-- start Excerpt to read --

Embossing in the context of this paper will refer to the printing of raised dots within a small distance of each other to create 2D structures. The dots are produced by embossing printers such as those listed in [10], or through heat transfer copying as discussed in [224]. These dots are usually the same distance apart as the standard Braille character, which is approximately 2.5 mm, permitting the easy generation of Braille text intermixed with other graphical elements. However, there are examples, such as the TIGER embosser [67, 70, 71], which provide more finely spaced dots for the production of near continuous raised lines and surfaces. A large list of embossers is available through the Royal National Institute of the Blind (RNIB) [168].

Microcapsule paper

Microcapsule paper reproductions are polyethylene paper with a polystyrene microcapsule layer coating one side. These capsules expand when heated, raising areas of the paper, thus giving the medium its colloquial name of swell paper. These documents are produced through an application of graphic elements to the paper with a dark colored ink pen, or through standard printing techniques. The microcapsule paper is then placed in a tactile image enhancer which heats the paper expanding the capsules, with the darker sections absorbing more heat and resulting in an area raised higher than the lighter areas of the paper.

In place of this, a pen with a heated tip can be used to free draw on microcapsule paper. This can be useful in certain situations, such as class room interaction. However, many teachers and parents shy away from such devices as there is a chance of burns occurring through skin contact with the heated tip [224].

Thermoforming

Thermoforming (vacuum forming) is the process of generating a tactile document from pre-tooled dyes. A large metal dye is molded into the shape of the document, which can include both Braille and printed text, line graphics and multi-tiered graphics. These molds are placed under a PVC sheet and heated, which causes the sheet to form over the mold. When the material cools, the sheet firms around the mold and can be removed, creating a replica of the document. This process can be repeated as many times as desired [224].

-- end Excerpt to read --
-- start Data --

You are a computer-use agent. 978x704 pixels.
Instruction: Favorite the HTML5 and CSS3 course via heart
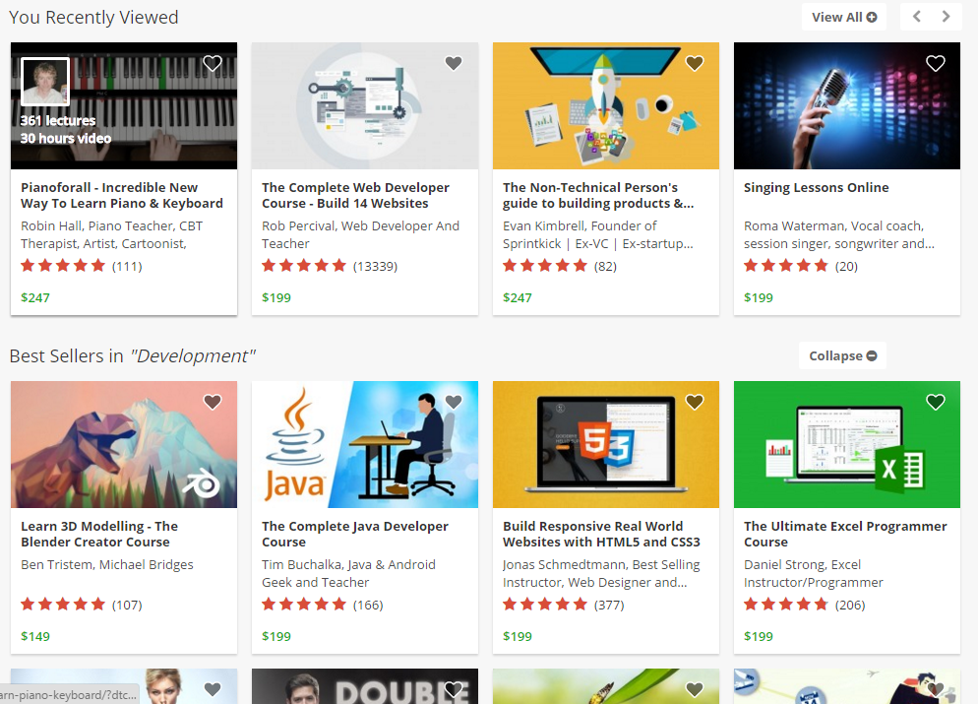(695, 402)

-- end Data --

Exercise set
1) From the tactile graphics passage, return the wording from "Embossing in the" up to and including "Blind (RNIB) [168].".
2) In the tactile graphics passage, what is the colloquial name for microcapsule paper?

The results
1)
Embossing in the context of this paper will refer to the printing of raised dots within a small distance of each other to create 2D structures. The dots are produced by embossing printers such as those listed in [10], or through heat transfer copying as discussed in [224]. These dots are usually the same distance apart as the standard Braille character, which is approximately 2.5 mm, permitting the easy generation of Braille text intermixed with other graphical elements. However, there are examples, such as the TIGER embosser [67, 70, 71], which provide more finely spaced dots for the production of near continuous raised lines and surfaces. A large list of embossers is available through the Royal National Institute of the Blind (RNIB) [168].

2) Swell paper.